The Iowa Sports Foundation (ISF) is a nonprofit sports management organization that helps develop amateur sports in Iowa and promotes positive lifestyles and physical fitness through athletic events and health education programs. The ISF hosts the Summer Iowa Games, Winter Iowa Games, Live Healthy America, Live Healthy Iowa, Live Healthy Iowa Kids, Fall Fitness Day, Go The Distance Day, Hoopin’ at the Dome, Net Fest, Fish Iowa Games, the ISF Mud Run, and the Iowa Games Golf Classic.

History
The Iowa Sports Foundation, Inc. (ISF) was created on June 20, 1986 as a non-profit entity.  The ISF is governed by a 33-member board of directors made up of former governors and athletic and corporate leaders from all parts of the state.

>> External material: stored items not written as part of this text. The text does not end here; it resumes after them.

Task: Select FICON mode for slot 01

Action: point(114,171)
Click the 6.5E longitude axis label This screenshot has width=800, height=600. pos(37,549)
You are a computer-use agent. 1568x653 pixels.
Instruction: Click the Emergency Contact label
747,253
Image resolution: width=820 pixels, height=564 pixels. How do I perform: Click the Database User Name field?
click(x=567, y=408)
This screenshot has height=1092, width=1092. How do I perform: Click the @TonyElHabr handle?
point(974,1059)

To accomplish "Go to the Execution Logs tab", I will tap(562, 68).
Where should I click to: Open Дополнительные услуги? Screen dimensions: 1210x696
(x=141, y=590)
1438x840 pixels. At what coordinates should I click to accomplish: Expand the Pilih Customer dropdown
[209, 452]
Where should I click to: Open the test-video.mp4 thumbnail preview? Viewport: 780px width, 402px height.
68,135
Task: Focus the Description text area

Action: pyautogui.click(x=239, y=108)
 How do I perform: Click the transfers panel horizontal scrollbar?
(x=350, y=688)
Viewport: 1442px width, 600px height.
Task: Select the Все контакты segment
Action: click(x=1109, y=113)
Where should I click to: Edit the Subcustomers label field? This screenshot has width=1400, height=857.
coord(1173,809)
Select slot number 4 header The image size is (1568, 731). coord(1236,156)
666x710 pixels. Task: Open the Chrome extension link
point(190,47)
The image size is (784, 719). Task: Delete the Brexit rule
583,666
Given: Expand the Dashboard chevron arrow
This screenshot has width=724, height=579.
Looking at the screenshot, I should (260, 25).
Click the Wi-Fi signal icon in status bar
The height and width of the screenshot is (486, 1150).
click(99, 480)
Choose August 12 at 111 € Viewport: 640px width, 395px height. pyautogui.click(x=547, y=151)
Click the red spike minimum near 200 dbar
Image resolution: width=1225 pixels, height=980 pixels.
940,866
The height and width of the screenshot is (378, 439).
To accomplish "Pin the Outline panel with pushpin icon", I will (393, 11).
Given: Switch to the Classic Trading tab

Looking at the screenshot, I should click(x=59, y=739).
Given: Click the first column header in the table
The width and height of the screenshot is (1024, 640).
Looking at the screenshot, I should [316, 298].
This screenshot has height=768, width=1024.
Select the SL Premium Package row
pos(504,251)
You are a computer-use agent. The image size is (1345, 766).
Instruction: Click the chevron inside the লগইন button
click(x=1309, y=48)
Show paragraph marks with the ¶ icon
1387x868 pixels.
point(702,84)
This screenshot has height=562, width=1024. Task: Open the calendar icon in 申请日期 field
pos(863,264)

Corporate sponsorships and entry fees provide the major source of funding for the ISF.

Iowa Games
The Summer Iowa Games, powered by The Iowa Food and Family Project, began in August 1987 as a weekend event, featuring 16 sports and 7,104 participants. For the first time, weekend athletes, children and senior citizens could experience the thrill of great performances and the satisfaction of doing their best in a statewide Olympic-style competition.

Today, more than 50 sports are offered over three weekends in July. The main weekend of the Summer Iowa Games features an Opening Ceremony, Torch Run, Finals Fest, and Sunday Chapel Service.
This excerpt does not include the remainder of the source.